### TASK PROMPT:
Please find the line that holds "Task: Collapse the stats banner with chevron" below and reproduce it, along with every line after it through the end, exactly and without pictures.

RECORDS PROVIDED section start

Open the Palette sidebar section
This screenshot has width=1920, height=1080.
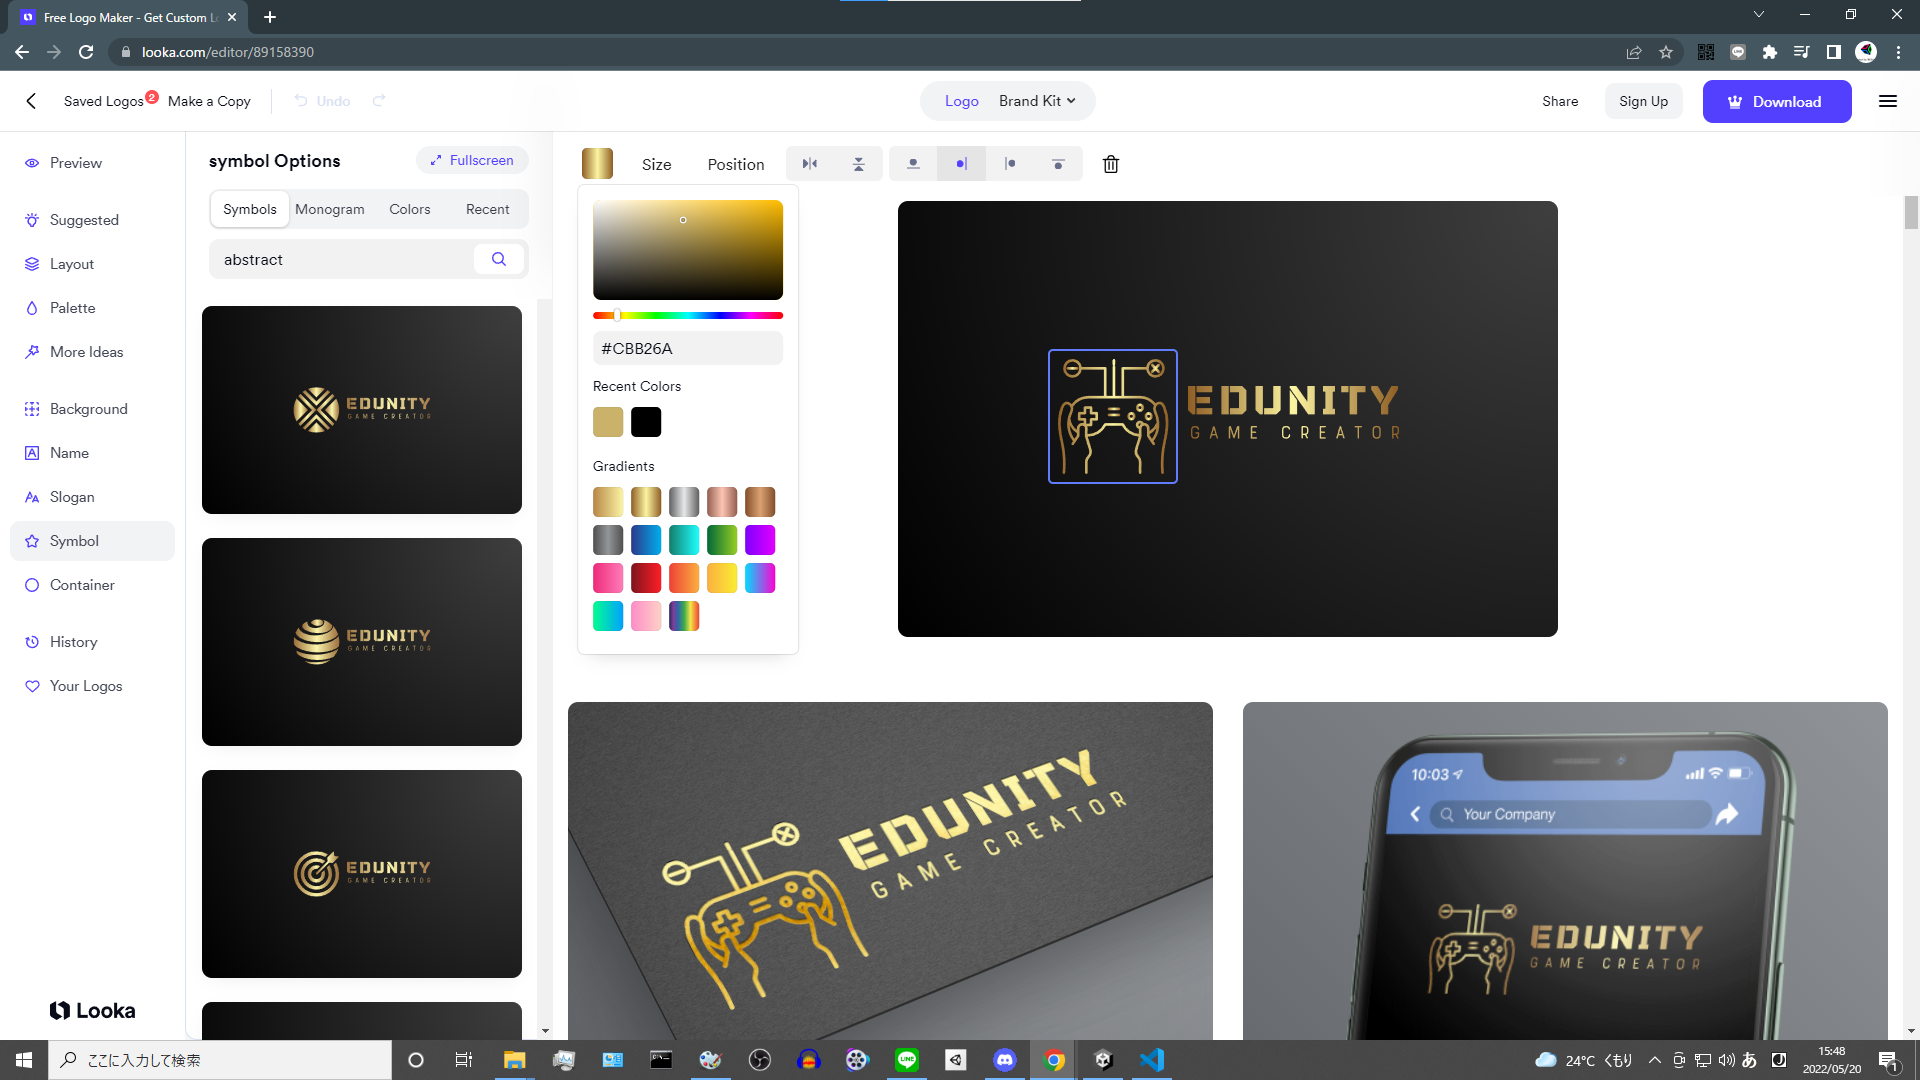72,308
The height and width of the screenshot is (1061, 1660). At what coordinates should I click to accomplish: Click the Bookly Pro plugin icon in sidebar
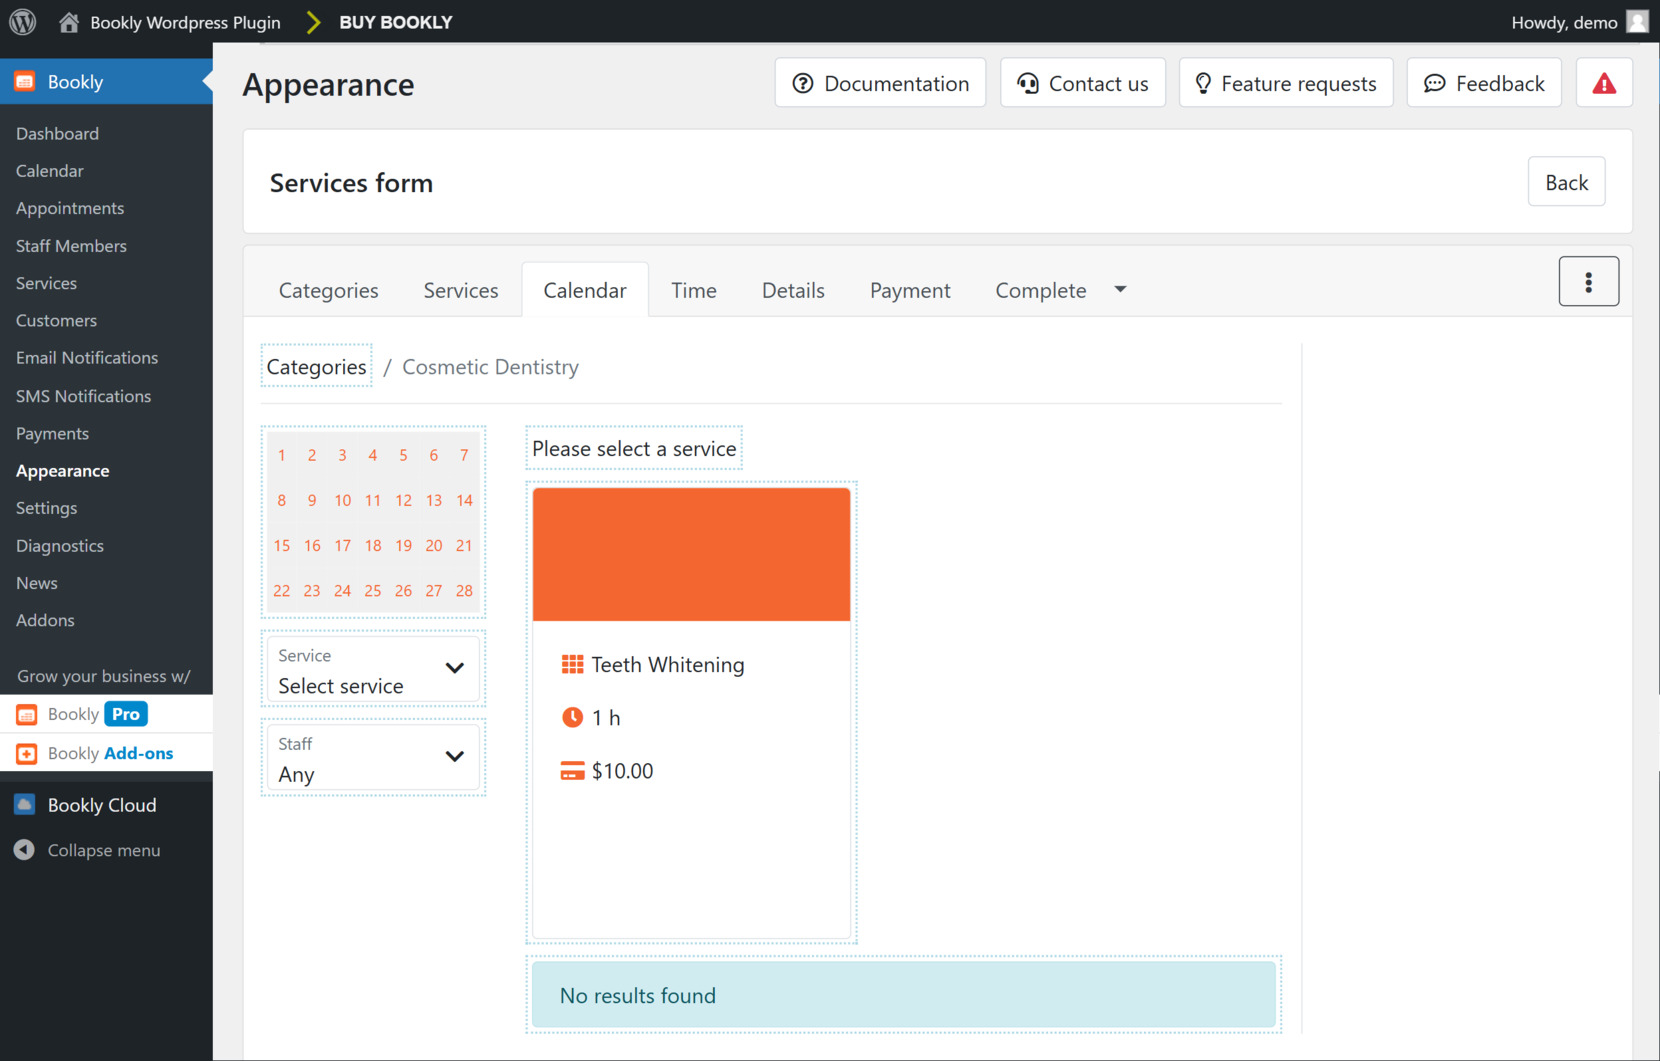(26, 714)
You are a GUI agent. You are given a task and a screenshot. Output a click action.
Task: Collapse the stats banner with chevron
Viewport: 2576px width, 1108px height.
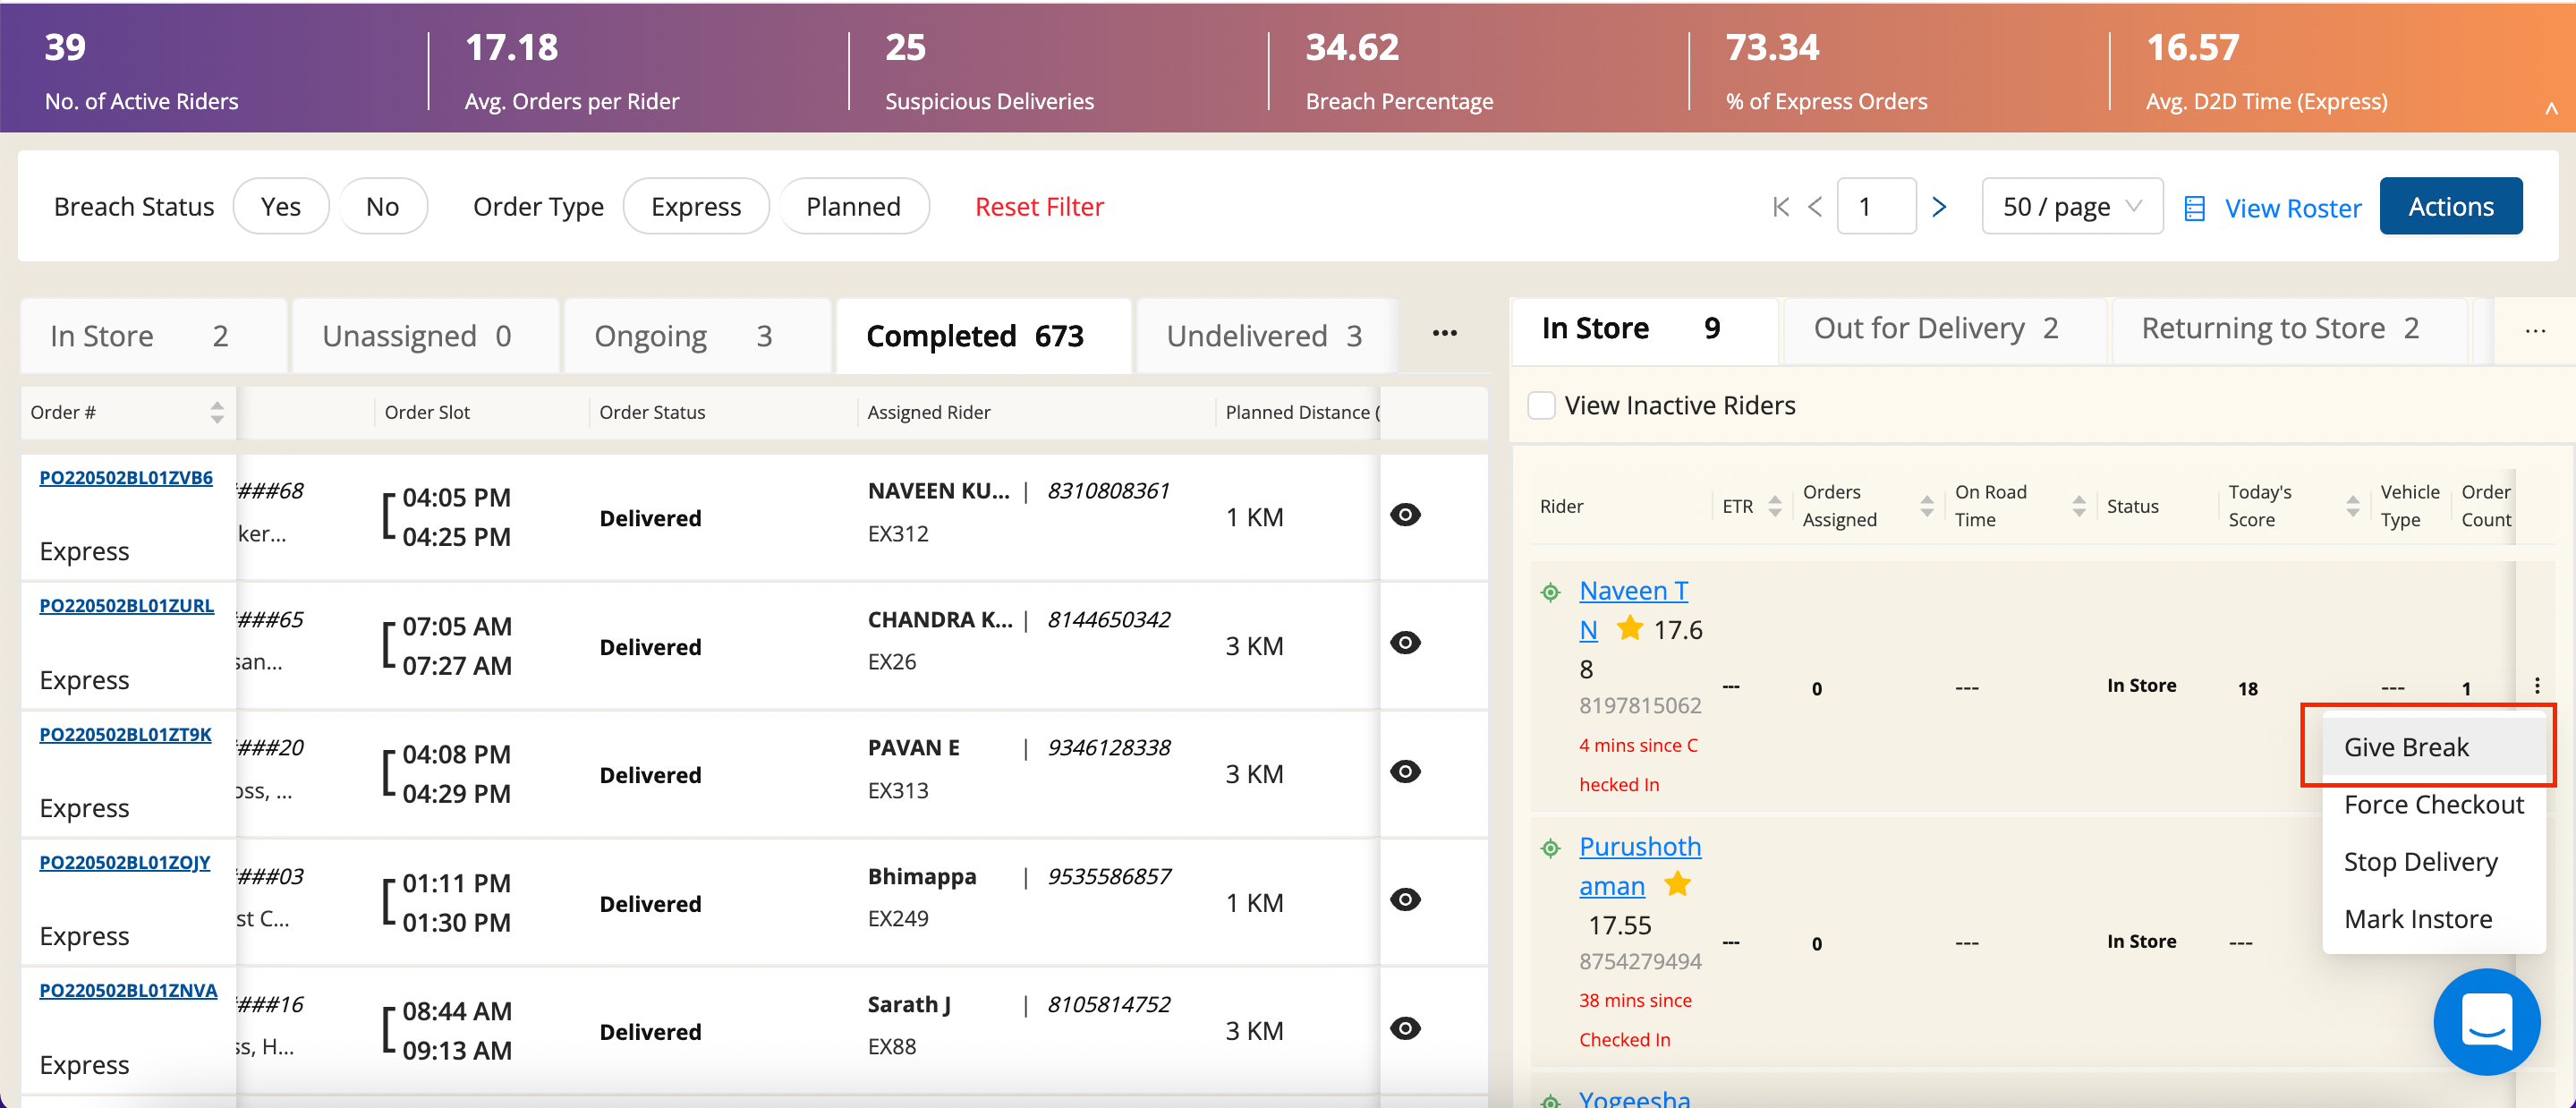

RECORDS PROVIDED section end

### ANSWER TO THIS EXERCISE:
Task: Collapse the stats banner with chevron
Viewport: 2576px width, 1108px height.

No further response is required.